Introduction
This paper seeks to write a business plan for a video game stores in St Charles or Jefferson country in a high traffic, multi-store mall. Case facts provide that discussion with accountant produced an estimate of the project of cost of putting up the store with as start up capital of $200,000. The amount will be used to purchase the cost of video machines, other store equipment and inventory of videos for sale. The same amount as well as the periodic earnings of the business will be used to pay insurance, loan amortizations and the salaries of two employees. Since it was also provided that the owner has $50,000 of savings that will be invested, the balance of $150,000 will be financed via bank loan. To pursue therefore the project a business plan that will convince the bank to extend a loan of $150,000 is needed. This paper will therefore prepare a business plan supported by projected financial statements for the next five years to convince the bank to approve and extend the loan to the owner.
Analysis and Discussion
Name and nature of Business
The name of business will Johnny’s Video Games and will cater to different customers who may want to spend an entertainment or their leisure inside the mall. The business entity will be ready to comply with regulations in the area by securing the necessary permits and paying all registration fees and taxes in order the make the business legal.
Capitalization
The start up capital will be $200,000, and $50,000 will be finance via investment by the owner with cash while the $150,000 will be borrowed from a local bank.
Projected Income Statement
The business will have projected revenues of per year and projected net income that will be favorable to the business. Sales revenues are estimated to be not less than $400,000 per annum for the next five year and with modest increase every year. The level of cost and expenses including taxed in relation to sales remain not more than 90% for the next five years hence the net profit margin at a tax rate of 30% is to be at least 13% every year for the next five years. The complete income statement could be found in Exhibit A in the Appendices.
Projected Balance Sheet
The projected income statement is believed to cause increase in profit and will maintain the good financial condition of the company in balance sheet. In the projected balance sheet, effect of the borrowing and the affected accounts would appear as shown in Exhibit B. The company’s liquidity for the five-year period would be evident for the company to be able to meet its maturing obligations. The projected cash flow of the cash in the balance sheet will appear positive for the next five years and will show that the company’s profitability in will be good enough pay for operating expenses and the amortization of the $150,000 bank loan that will have to be paid for five years. Liquidity is evident since on the average the current ratio would be about above 1.0 for the next five years. Debt equity ratio would also show the company would be stable for the next five years since on the average the ratio is less than 1.0. See Exhibit B for the ratios.
Management Plan
Since the company would be primarily managed by the owner, the latter would be in charge of all the functional areas of business as a finance office, as a marketing officer, and as a general manager who will supervise the two employees that will help in running the business.
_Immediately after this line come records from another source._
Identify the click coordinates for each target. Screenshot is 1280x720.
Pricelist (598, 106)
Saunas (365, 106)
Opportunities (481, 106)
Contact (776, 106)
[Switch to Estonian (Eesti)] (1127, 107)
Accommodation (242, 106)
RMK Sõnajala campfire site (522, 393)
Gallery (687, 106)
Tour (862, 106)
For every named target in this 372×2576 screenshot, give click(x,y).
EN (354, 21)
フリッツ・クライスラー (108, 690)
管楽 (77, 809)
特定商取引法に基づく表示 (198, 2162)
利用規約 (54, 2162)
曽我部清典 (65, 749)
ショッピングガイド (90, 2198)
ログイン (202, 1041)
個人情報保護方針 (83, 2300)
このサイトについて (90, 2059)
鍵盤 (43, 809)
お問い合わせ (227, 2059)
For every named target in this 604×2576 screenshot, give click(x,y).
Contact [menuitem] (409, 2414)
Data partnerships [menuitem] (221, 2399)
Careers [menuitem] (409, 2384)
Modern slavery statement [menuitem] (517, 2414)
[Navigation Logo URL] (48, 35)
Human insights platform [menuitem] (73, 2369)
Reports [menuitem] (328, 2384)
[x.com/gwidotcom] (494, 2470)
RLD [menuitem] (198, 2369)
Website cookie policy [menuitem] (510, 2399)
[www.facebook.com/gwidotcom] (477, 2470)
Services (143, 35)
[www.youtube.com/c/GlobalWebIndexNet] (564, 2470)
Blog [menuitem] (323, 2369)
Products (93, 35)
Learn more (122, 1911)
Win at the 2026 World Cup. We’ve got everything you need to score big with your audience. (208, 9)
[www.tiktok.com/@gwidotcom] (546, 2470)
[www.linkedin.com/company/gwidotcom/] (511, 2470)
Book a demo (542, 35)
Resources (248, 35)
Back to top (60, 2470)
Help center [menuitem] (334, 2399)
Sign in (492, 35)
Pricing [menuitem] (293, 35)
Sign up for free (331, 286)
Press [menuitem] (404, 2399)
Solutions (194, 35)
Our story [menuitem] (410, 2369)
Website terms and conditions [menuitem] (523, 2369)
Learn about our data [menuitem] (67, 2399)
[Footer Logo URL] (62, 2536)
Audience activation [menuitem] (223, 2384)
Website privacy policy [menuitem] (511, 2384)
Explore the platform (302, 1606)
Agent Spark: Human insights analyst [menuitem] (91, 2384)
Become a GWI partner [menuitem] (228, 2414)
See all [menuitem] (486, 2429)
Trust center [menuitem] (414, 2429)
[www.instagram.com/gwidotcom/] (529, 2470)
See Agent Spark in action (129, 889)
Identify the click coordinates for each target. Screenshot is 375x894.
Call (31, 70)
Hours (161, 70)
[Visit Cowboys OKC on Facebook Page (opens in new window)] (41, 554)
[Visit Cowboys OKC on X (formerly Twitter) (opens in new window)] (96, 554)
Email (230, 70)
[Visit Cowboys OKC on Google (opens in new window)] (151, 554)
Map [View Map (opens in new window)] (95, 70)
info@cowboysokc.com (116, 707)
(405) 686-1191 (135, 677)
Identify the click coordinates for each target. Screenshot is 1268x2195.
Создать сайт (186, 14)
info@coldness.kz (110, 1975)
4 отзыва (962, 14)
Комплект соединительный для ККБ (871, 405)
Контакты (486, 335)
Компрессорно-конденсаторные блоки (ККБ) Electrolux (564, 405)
The manager and owner in one person would be motivated enough because profitability would be very attractive since the same business would be able to sustain the personal need for living expenses during the five year period. It is the company’s policy to take care of customers by providing them the best quality product as the most affordable price while providing the best support service that may be extended under given circumstance.
Marketing plan
The company will make the necessary promotion in the opening of the store to make the store known to customers. This include making introductory price for certain products while at the same time rendering personalized service to customers in dealing with their complaints about the company products. Since the video game stores is located in the mall where there are many people, there will be no much cost for advertising since the place would involve many customers to easily visit the store. The company would allow warranties to products sold and the owner will have to establish good relationship with suppliers of company goods so that long-term relation would also be established also with customers in delivering the quality product they deserve.
Conclusion and Recommendation
The projected financial statements all point the viability of the projects since the company is profitable as shown by the net profit margin of above 10%. It is also liquid because it will be able to meet its obligations for the next five years and will be able to pay off the loan of $150,000 while allowing the owner to withdraw a monthly income of $3,000 as his salary for operation the business and as an alternative for the salary that he would have earned had he continued employment. Every stakeholder including the owner, the creditors, the employees, the government and the customers would be benefited as a result of the putting up the business because needs and wants are identified to be satisfied while the interests of the others.
Works Cited
Massie, J. Essentials of Management, Prentice-Hall, Inc, 1987.
Meigs and Meigs, Financial Accounting, McGraw-Hill, New York, USA, 1995.